— YOUR OBJECTIVE —
Only the first line of the listing and the lines after it, up to and including the one containing "Sort by Creado", should be retyped exactly.

— INFORMATION —
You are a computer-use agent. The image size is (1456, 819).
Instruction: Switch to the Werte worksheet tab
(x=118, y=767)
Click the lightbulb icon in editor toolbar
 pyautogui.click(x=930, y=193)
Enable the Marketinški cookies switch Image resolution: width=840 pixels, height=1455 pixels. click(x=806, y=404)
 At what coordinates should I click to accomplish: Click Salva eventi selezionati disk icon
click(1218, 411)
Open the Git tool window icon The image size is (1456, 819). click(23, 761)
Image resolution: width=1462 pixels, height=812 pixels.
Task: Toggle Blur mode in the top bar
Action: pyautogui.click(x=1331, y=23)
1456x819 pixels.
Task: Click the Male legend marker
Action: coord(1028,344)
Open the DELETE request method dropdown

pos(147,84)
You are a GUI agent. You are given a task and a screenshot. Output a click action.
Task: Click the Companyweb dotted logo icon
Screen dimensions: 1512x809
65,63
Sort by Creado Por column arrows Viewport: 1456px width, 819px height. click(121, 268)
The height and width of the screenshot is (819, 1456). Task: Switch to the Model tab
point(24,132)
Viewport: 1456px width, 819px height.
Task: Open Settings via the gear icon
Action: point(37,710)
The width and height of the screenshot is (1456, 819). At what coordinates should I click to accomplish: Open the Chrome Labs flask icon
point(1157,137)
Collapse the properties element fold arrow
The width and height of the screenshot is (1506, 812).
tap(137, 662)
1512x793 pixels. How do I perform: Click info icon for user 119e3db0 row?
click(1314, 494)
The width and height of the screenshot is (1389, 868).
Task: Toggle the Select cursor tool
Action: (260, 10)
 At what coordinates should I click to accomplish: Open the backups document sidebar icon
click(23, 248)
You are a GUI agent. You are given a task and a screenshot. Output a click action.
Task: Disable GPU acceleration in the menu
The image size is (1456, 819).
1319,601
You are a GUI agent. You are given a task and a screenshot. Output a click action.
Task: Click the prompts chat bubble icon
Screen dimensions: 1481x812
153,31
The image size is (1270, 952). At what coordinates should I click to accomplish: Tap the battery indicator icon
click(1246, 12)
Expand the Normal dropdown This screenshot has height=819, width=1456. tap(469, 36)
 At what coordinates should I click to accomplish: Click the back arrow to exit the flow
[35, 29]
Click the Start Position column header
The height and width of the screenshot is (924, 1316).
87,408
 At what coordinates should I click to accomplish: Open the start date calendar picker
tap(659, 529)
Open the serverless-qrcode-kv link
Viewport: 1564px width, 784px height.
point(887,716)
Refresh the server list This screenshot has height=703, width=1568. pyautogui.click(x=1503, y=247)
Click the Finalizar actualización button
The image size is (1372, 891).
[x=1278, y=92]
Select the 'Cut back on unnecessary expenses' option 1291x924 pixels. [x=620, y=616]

— REPLY —
You are a computer-use agent. The image size is (1456, 819).
Instruction: Switch to the Werte worksheet tab
(x=118, y=767)
Click the lightbulb icon in editor toolbar
 pyautogui.click(x=930, y=193)
Enable the Marketinški cookies switch Image resolution: width=840 pixels, height=1455 pixels. click(x=806, y=404)
 At what coordinates should I click to accomplish: Click Salva eventi selezionati disk icon
click(1218, 411)
Open the Git tool window icon The image size is (1456, 819). click(23, 761)
Image resolution: width=1462 pixels, height=812 pixels.
Task: Toggle Blur mode in the top bar
Action: pyautogui.click(x=1331, y=23)
1456x819 pixels.
Task: Click the Male legend marker
Action: coord(1028,344)
Open the DELETE request method dropdown

pos(147,84)
You are a GUI agent. You are given a task and a screenshot. Output a click action.
Task: Click the Companyweb dotted logo icon
Screen dimensions: 1512x809
65,63
Sort by Creado Por column arrows Viewport: 1456px width, 819px height. click(121, 268)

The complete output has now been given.